Recently, the Supreme Court of British Columbia ruled that certain provisions of BC’s Civil Forfeiture Act,[1] which allows the BC government to seize property allegedly “tainted” by crime, were an unconstitutional overreach of the province’s legislative authority.[2] The twist? The constitutional challenge was brought forth by the BC chapter of the Hells Angels. Hells Angels spokesperson Rick Ciarniello acknowledged the irony of the situation, noting that they were probably the wrong people to challenge the law, but they were the ones who had the resources and the wherewithal to do it.[3] Ciarniello also pointed out the importance of fighting this law, as it was not only the interests of the Hells Angels that were being affected, but those of all British Columbians.[4]

BC’s Civil Forfeiture Office was trying to seize three Hells Angels clubhouses

In late 2007, British Columbia’s Civil Forfeiture Office launched proceedings against the Hells Angels to seize their Nanaimo clubhouse. In 2012, they launched proceedings to seize their Vancouver and Kelowna clubhouses.[5] The Civil Forfeiture Act (“CFA” or “the Act”) grants the director of the Civil Forfeiture Office the power to seize property that is an “instrument of unlawful activity,” and to determine how it is to be redistributed.[6] The Act defines an instrument of unlawful activity as property that has been used in the past to engage in unlawful activity,[7] or property that is likely to be used in the future to engage in unlawful activity.[8] The clubhouses had been used in the past for three cocaine and methamphetamine deals.[9] The director of the Civil Forfeiture Office claimed that the clubhouses would be used for crime in the future because the Hells Angels had used them for crime in the past.[10] The director abandoned the “past use” claim in August of 2015, making the forfeiture case solely about the likelihood that the clubhouses would be used in the future for unlawful activity.[11] While the director was no longer using the past use claim in seeking to seize the property, the Hells Angels still challenged the “past use” provision’s constitutionality.[12] Ultimately, the judge determined that the director was unable to prove the clubhouses or their contents were likely to be used in the future for unlawful activity.[13] Therefore, the clubhouses could not be seized and were to be returned to the Hells Angels.[14] However, that is not where this case ends. In addition to their challenge of the order to forfeit their clubhouses, the Hells Angels also challenged the constitutionality of the very Act that gave the director of the Civil Forfeiture Office the power to seize their clubhouses; the CFA’s “past use” and “future use” provisions.

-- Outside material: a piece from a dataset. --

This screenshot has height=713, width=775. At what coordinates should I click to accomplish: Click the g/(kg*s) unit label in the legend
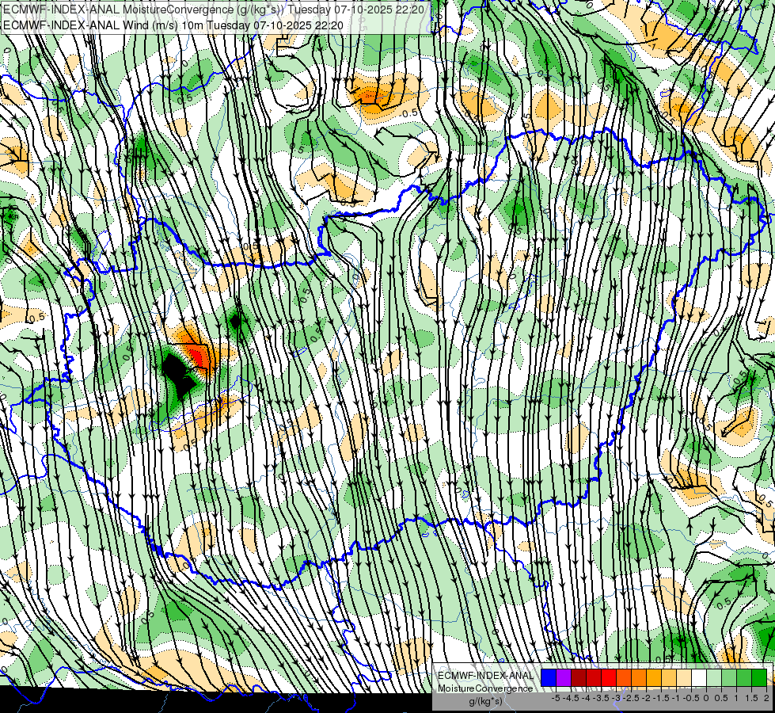[485, 702]
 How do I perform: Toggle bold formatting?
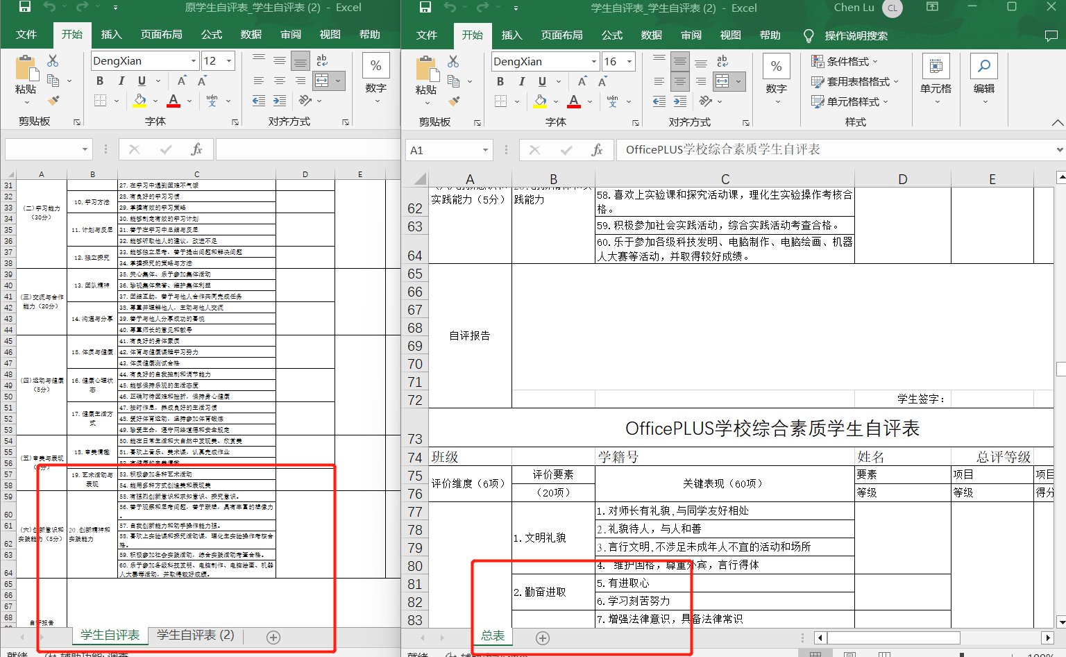[500, 81]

The Civil Forfeiture Act has been criticized as being an overreach of power

Concerns have been raised alleging that the CFA gives the Civil Forfeiture Office sweeping powers.[15] Initially, the Civil Forfeiture Office was established to fight organized crime, but an investigation by The Globe and Mail determined that the Office was affecting more than just those involved in organized crime.[16] The Hells Angels claimed it was important for them to challenge the constitutionality of the CFA in the interest of other British Columbians who were being taken advantage of by allegedly unconstitutional legislation.[17]

British Columbia introduced a procedure called “administrative forfeiture” in 2011 which makes it easier for the government to seize property with a value under $75,000 if authorities believe it to be a product of unlawful activity.[18] Civil forfeiture cases do not require criminal charges or conviction.[19] It is the responsibility of the individual seeking to keep their property to challenge the forfeiture order and justify why they should keep their property. This is the reverse of a criminal proceeding where the government has the responsibility to prove why an individual should be convicted.[20] Jay Solomon, a Vancouver lawyer who has handled civil forfeiture cases, argued that the administrative forfeiture process should not exist, and that the seizure of allegedly “tainted” property should go through the courts automatically.[21] This is arguably supported by the moral thrust of the Canadian Charter of Rights and Freedoms, which grants individuals a right to be presumed innocent of a crime until proven guilty by the state.[22] In civil forfeiture proceedings, by contrast, it is the suspect who must prove why their property should not be seized. In this sense, they are essentially presumed “guilty” unless they prove otherwise (although the consequences of a failure to rebut this presumption differ from the full consequences of criminal conviction).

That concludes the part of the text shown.